***** Data for review *****

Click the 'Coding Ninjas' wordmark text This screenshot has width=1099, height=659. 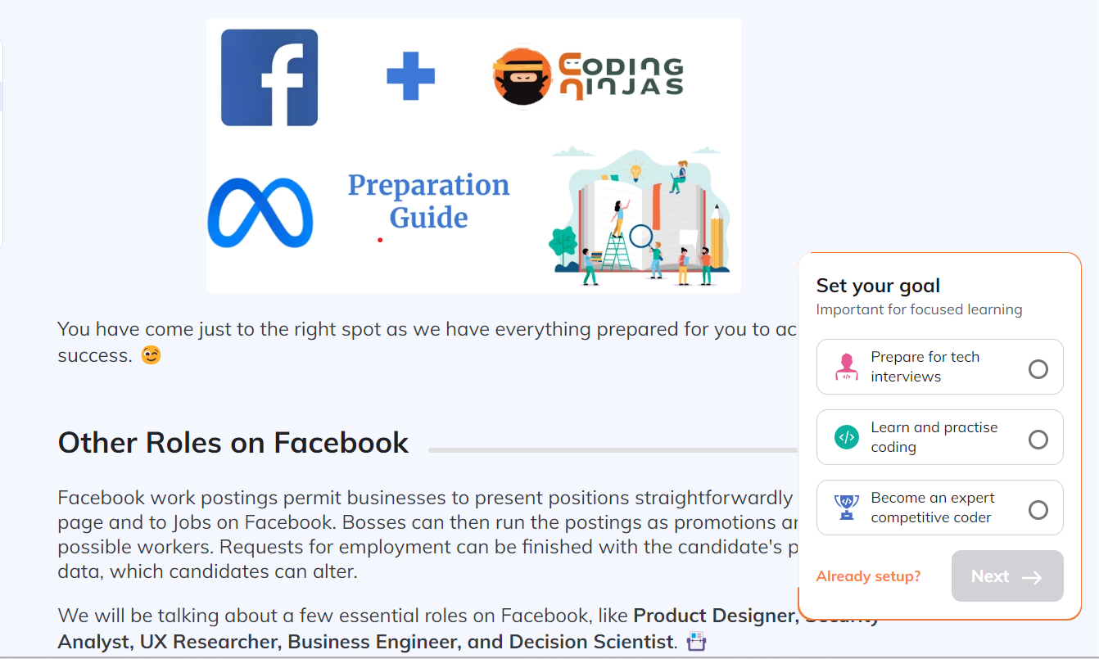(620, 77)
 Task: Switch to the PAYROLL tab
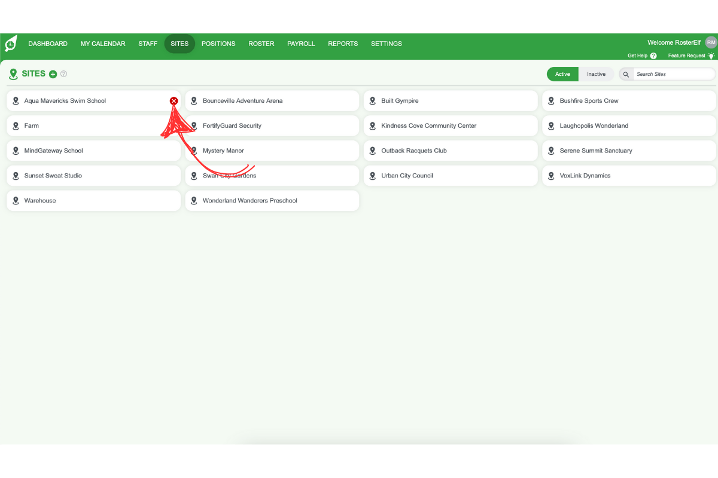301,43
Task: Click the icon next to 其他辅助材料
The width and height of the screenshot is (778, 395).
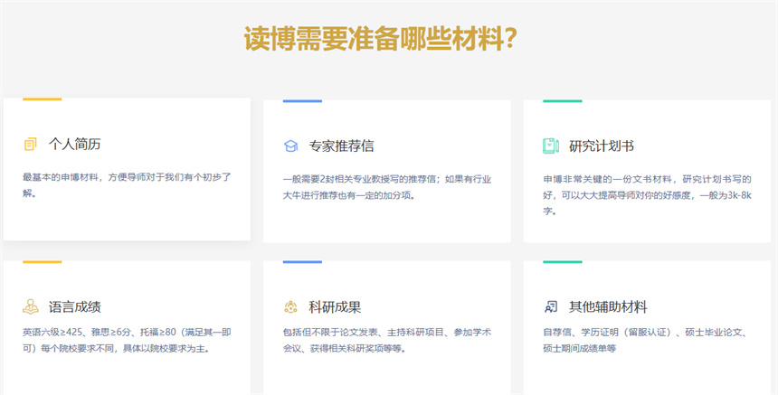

*****
***** Data for review *****

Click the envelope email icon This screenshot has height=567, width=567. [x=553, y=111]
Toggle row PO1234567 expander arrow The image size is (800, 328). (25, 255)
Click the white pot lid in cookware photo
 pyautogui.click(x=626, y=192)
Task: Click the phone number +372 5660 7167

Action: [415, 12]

*****
***** Data for review *****

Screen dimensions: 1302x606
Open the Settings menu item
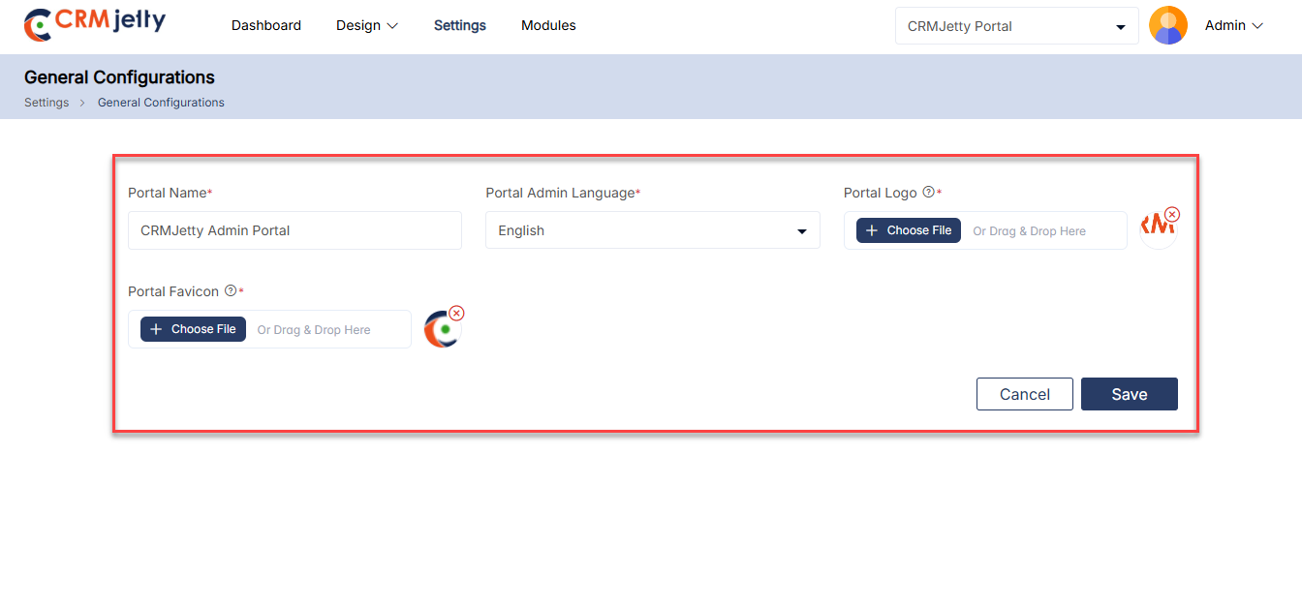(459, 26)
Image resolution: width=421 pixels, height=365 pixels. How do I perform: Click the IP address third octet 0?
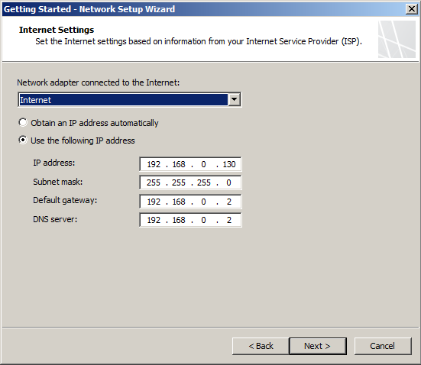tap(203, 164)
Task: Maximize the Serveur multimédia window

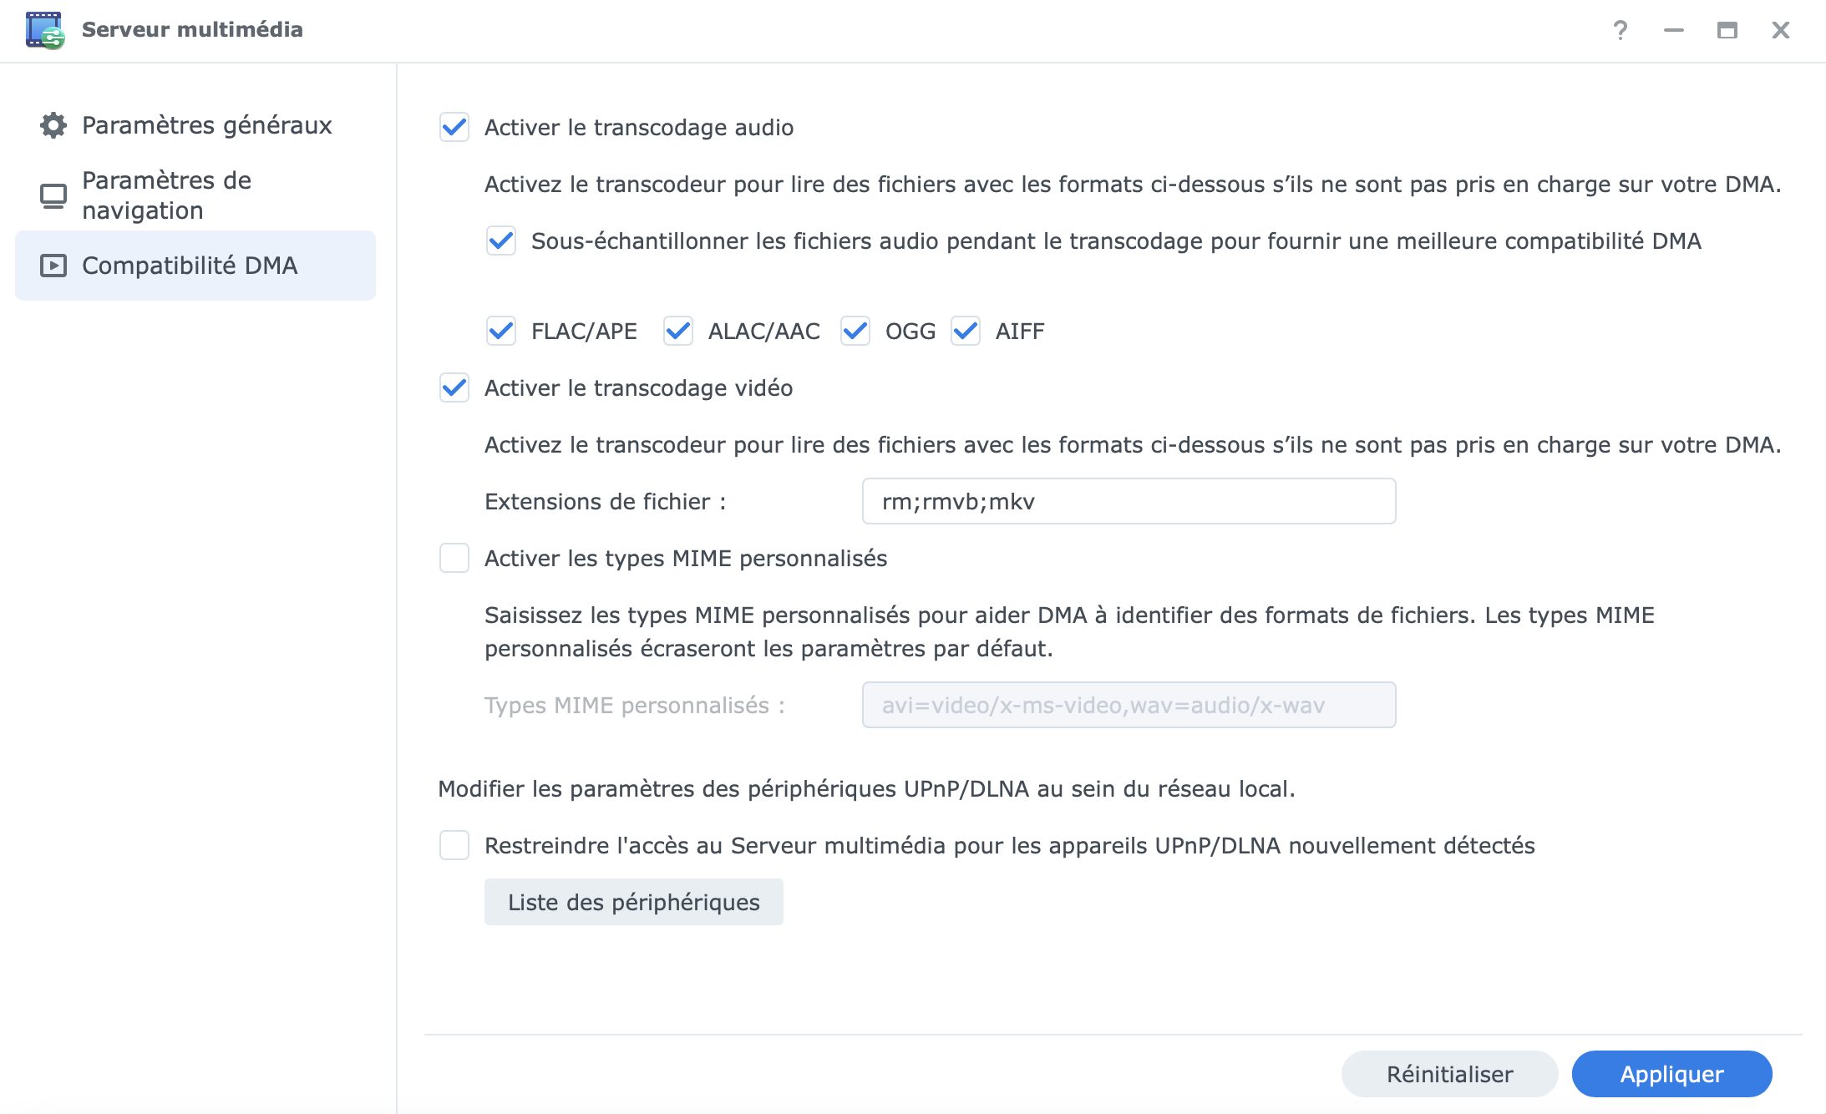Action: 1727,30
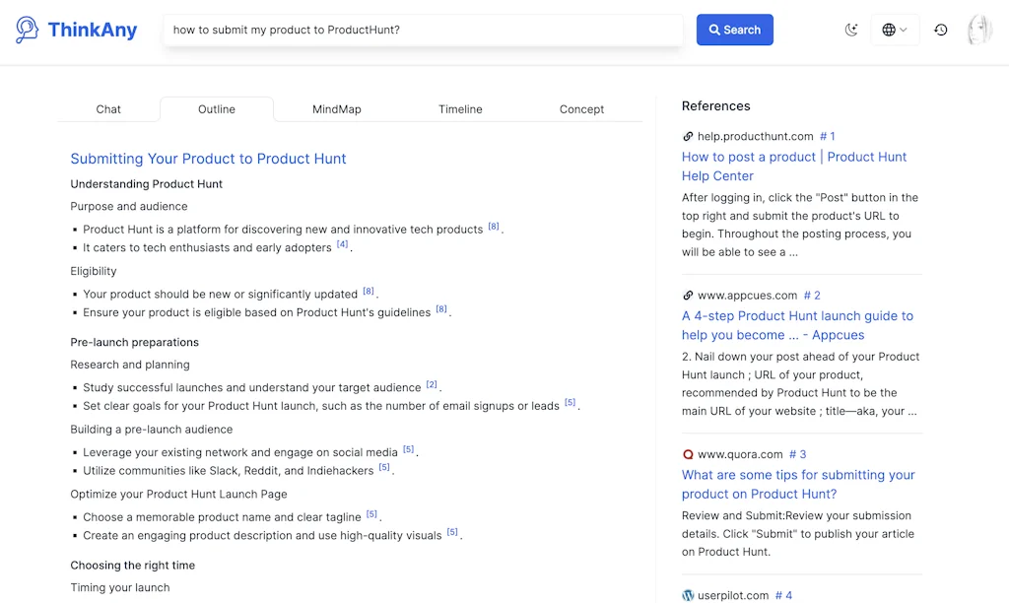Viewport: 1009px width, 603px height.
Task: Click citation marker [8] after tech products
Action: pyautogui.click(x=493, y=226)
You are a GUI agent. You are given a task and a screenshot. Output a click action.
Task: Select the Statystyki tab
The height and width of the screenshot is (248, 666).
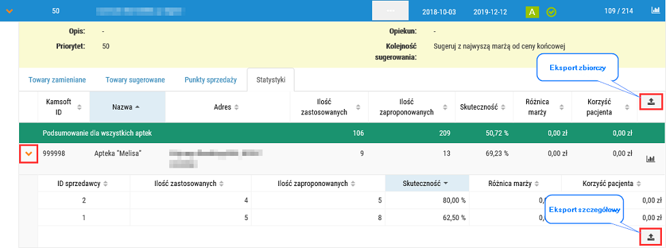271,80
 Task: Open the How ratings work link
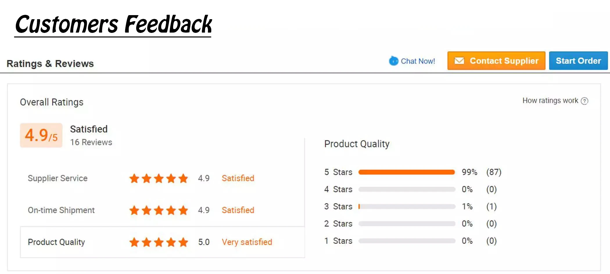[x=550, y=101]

*****

A bare number is the whole answer: state how many lines in the data above contain "icon".

2